Rewrite the entries from the line with "Task: Check Replaces" through the end of the entries, swapping "Devices" for "Displays" and keeping everything else the same.

++++ DATA ROWS ++++

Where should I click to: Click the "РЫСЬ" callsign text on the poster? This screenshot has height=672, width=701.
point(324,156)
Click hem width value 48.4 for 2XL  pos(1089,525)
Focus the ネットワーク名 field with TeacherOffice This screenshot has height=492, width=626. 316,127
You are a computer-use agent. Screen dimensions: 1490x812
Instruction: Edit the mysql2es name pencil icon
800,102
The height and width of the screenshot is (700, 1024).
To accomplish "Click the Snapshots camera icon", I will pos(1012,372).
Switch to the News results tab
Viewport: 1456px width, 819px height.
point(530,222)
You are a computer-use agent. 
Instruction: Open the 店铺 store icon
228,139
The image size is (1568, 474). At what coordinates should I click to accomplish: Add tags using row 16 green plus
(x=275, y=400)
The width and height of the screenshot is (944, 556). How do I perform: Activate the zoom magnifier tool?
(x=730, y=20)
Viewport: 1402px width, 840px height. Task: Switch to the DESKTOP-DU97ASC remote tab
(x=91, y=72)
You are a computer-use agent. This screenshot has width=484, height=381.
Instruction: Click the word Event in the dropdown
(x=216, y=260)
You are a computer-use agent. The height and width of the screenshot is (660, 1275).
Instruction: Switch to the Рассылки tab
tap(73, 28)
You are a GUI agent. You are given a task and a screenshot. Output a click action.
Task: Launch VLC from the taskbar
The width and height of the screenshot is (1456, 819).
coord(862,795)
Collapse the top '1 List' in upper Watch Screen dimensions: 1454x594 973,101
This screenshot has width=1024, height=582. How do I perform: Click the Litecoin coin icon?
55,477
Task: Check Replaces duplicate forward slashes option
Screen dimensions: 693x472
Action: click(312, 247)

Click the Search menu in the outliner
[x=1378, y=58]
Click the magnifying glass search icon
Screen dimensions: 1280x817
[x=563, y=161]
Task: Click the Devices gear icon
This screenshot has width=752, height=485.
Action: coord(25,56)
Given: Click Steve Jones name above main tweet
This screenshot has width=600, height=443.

++++

FINAL ANSWER =
Task: Check Replaces duplicate forward slashes option
Screen dimensions: 693x472
Action: click(312, 247)

Click the Search menu in the outliner
[x=1378, y=58]
Click the magnifying glass search icon
Screen dimensions: 1280x817
[x=563, y=161]
Task: Click the Displays gear icon
This screenshot has width=752, height=485.
Action: coord(25,56)
Given: Click Steve Jones name above main tweet
This screenshot has width=600, height=443.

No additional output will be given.